**DATA ROWS:**

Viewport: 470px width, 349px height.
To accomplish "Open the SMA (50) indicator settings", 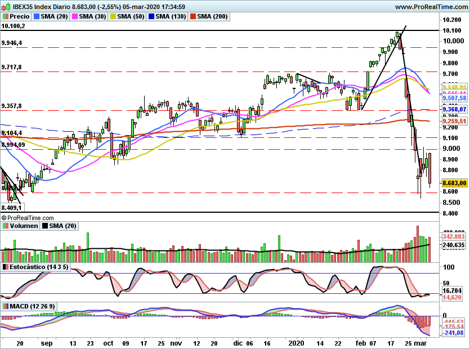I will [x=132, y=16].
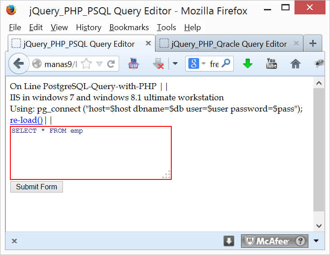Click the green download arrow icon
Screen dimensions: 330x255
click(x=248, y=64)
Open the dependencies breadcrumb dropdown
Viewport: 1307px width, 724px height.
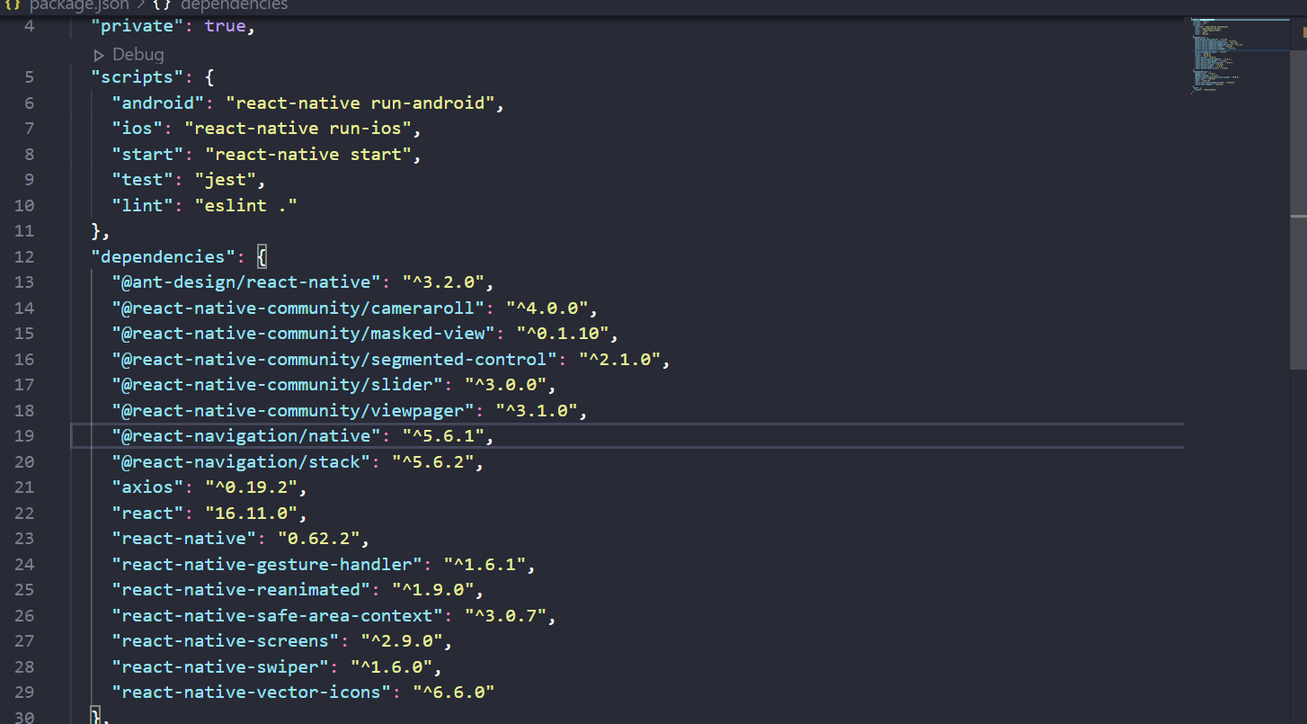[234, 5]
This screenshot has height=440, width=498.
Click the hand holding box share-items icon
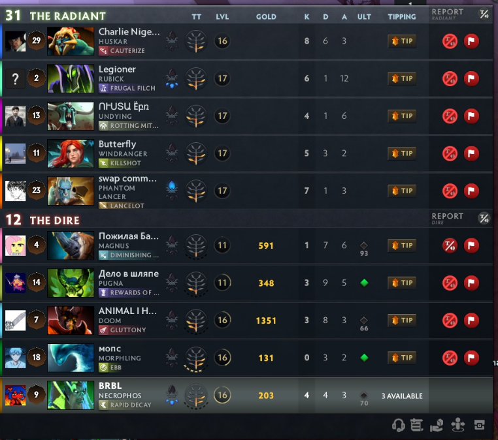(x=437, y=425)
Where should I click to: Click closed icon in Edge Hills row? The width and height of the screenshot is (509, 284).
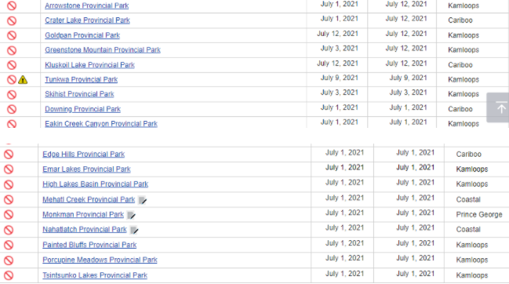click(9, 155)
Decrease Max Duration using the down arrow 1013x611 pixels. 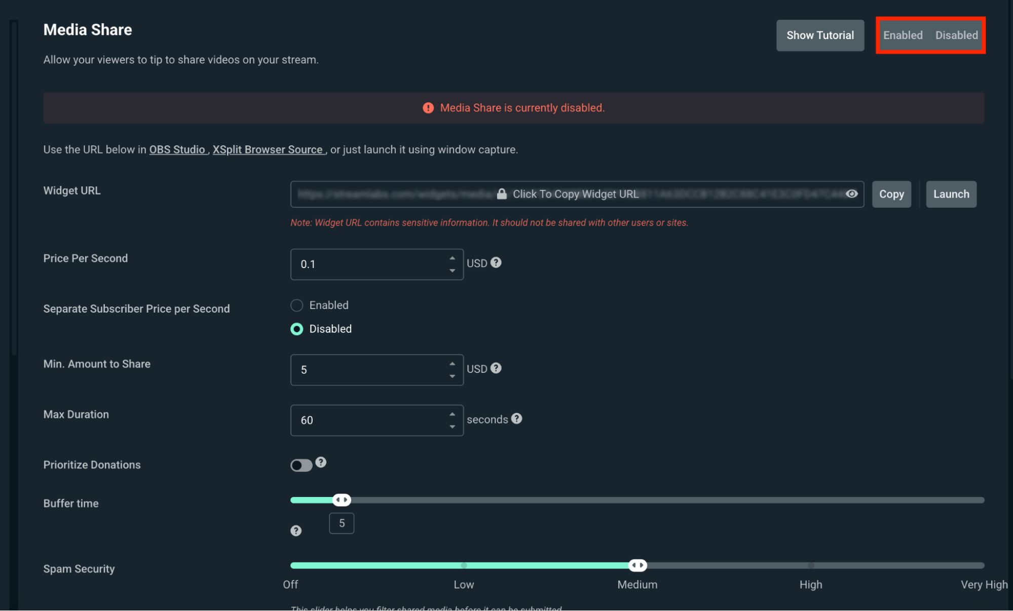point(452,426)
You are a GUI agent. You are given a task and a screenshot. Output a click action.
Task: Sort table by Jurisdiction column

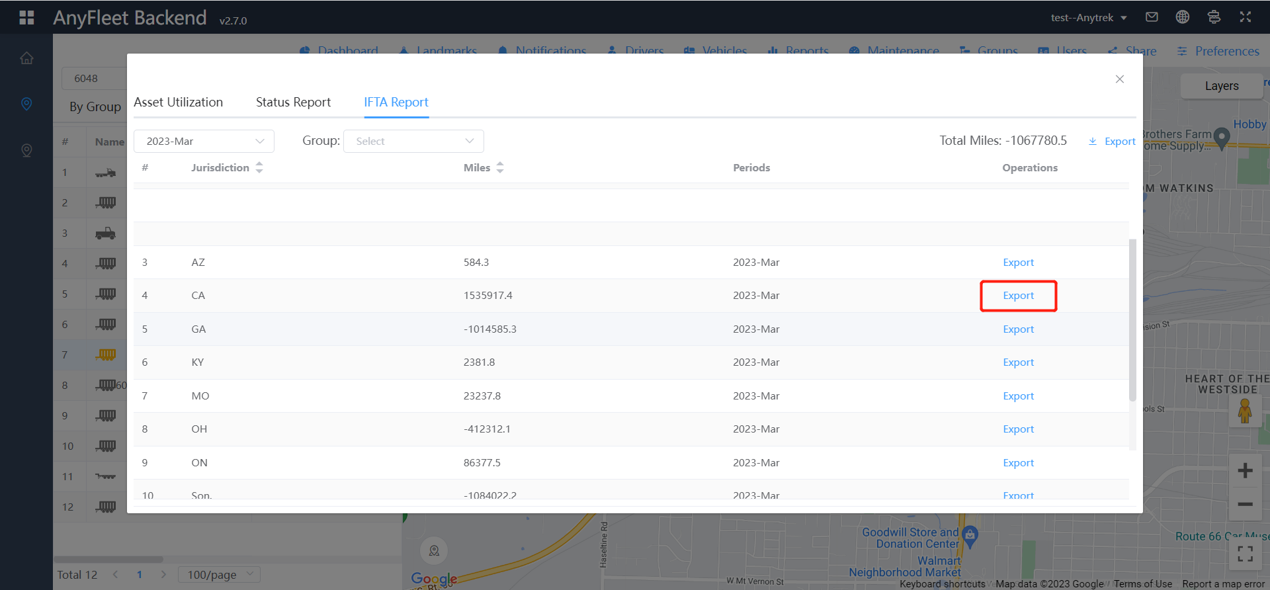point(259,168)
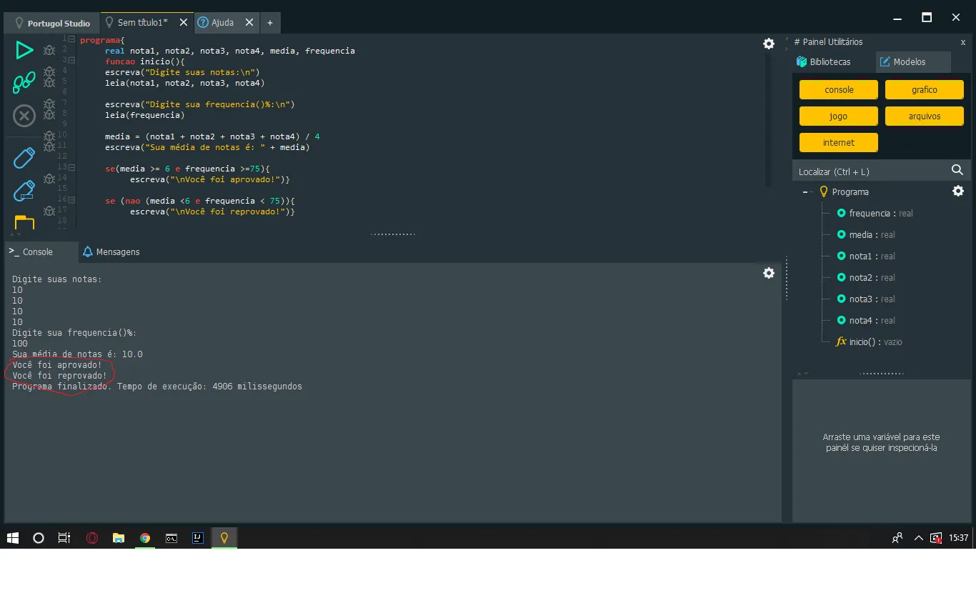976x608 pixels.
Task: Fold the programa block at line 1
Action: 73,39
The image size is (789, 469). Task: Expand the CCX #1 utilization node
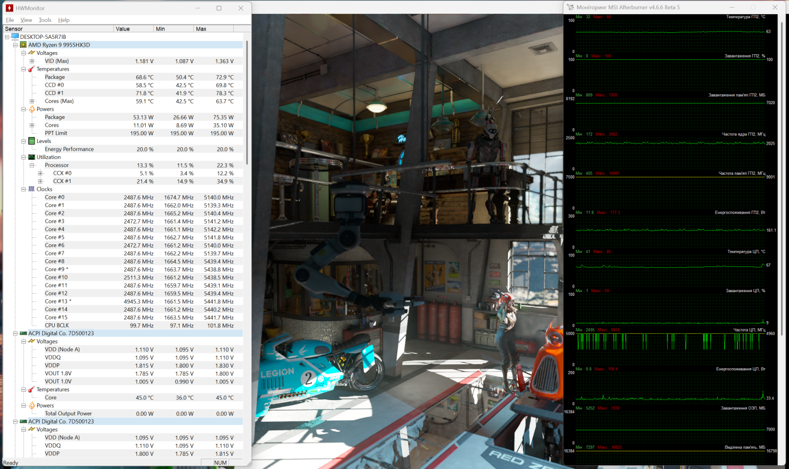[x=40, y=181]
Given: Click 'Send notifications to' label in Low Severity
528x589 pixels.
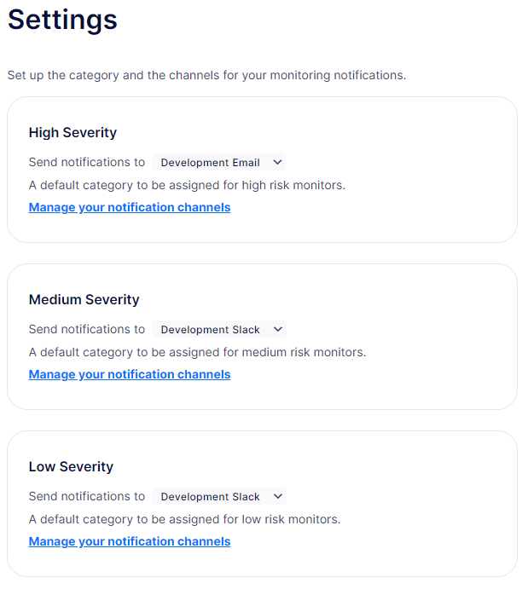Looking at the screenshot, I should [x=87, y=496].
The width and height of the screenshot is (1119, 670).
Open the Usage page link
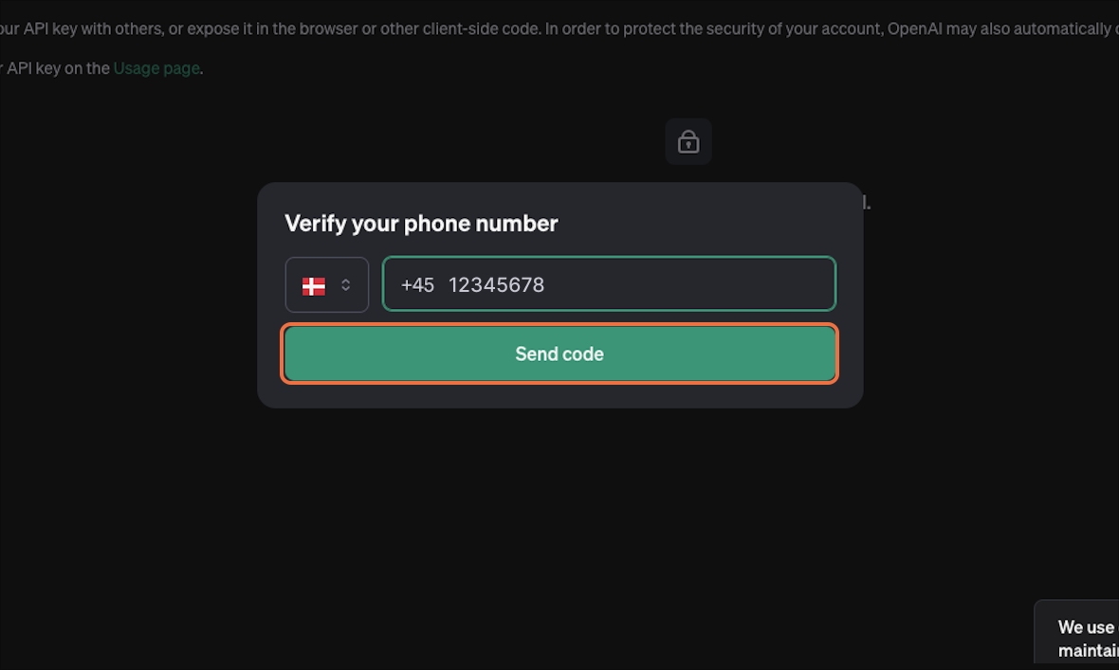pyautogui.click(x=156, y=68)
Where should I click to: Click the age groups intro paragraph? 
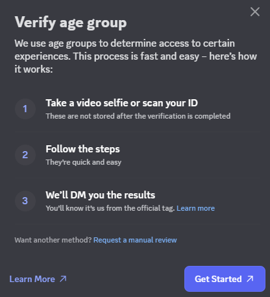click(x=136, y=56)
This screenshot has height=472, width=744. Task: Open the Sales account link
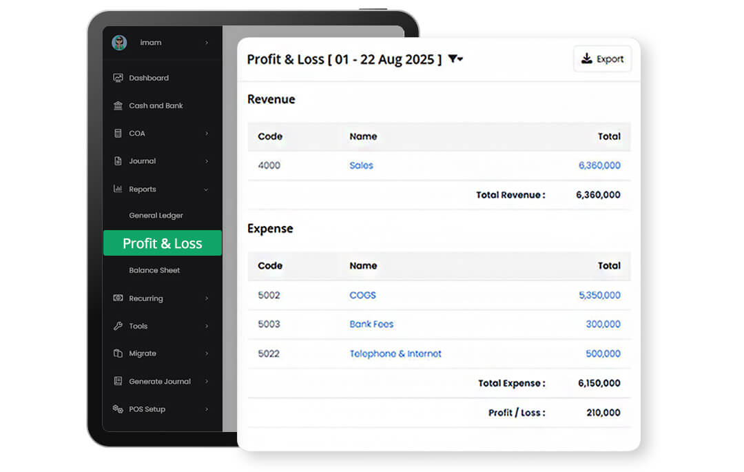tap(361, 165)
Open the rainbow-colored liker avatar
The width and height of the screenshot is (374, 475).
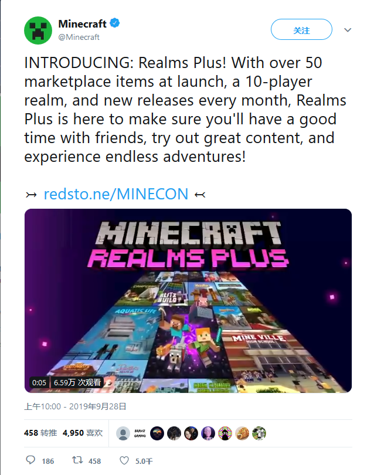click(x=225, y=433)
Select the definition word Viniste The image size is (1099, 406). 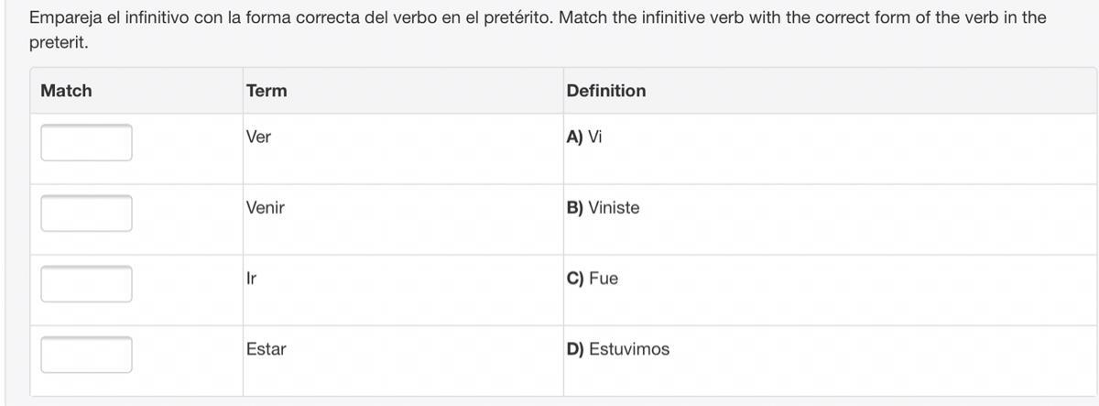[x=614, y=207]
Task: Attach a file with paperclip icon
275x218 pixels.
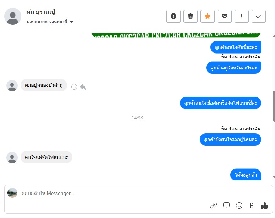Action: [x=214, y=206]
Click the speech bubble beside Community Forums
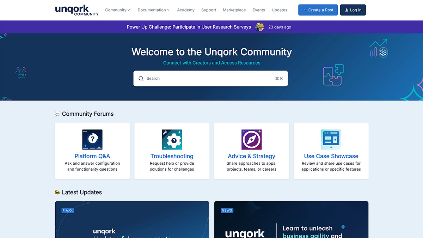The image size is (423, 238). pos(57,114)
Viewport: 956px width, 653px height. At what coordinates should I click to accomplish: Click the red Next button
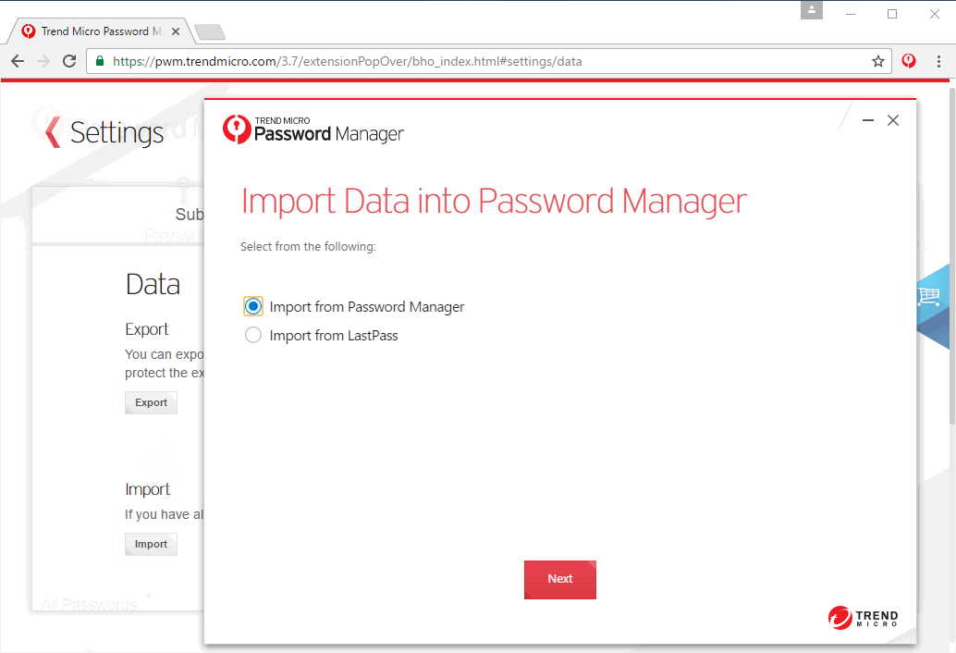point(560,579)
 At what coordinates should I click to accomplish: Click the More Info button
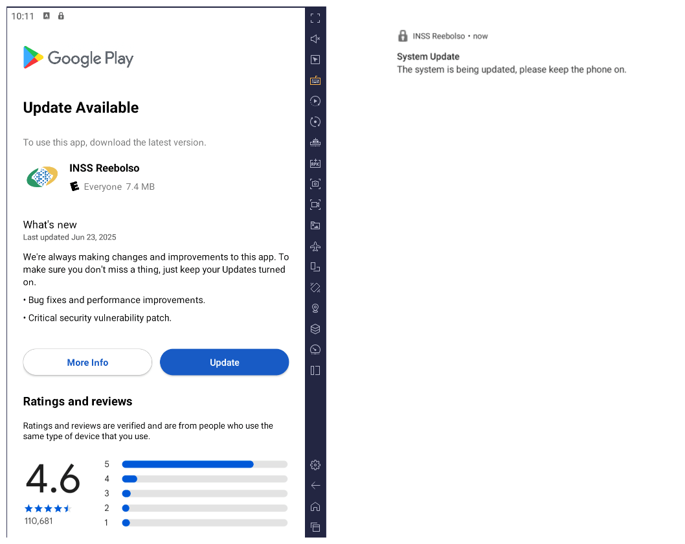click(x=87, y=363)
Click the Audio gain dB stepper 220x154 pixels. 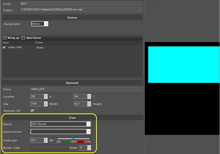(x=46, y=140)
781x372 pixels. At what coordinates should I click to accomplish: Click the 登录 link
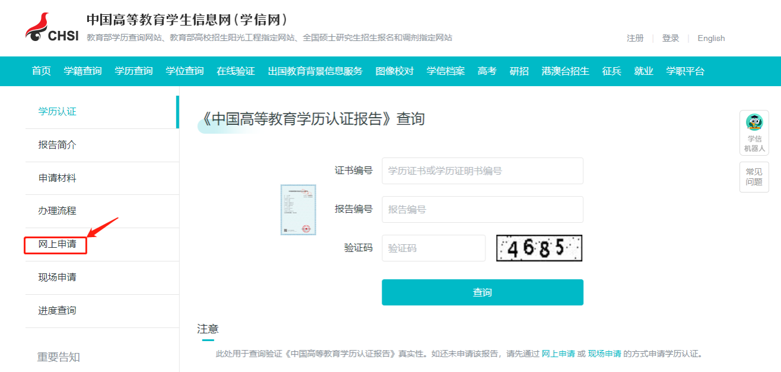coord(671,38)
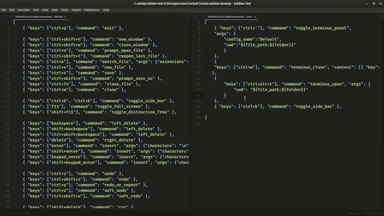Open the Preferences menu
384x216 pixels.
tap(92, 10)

**DIRECTIONS FOR THIS TASK:**
From the records above, copy every line that contains the word "Where". Treat uppercase and lowercase letters as different.

**SOLVED EXERCISE:**
Where should I click to: Click closed icon in Edge Hills row? The width and height of the screenshot is (509, 284).
Where should I click to: Click the age groups intro paragraph? 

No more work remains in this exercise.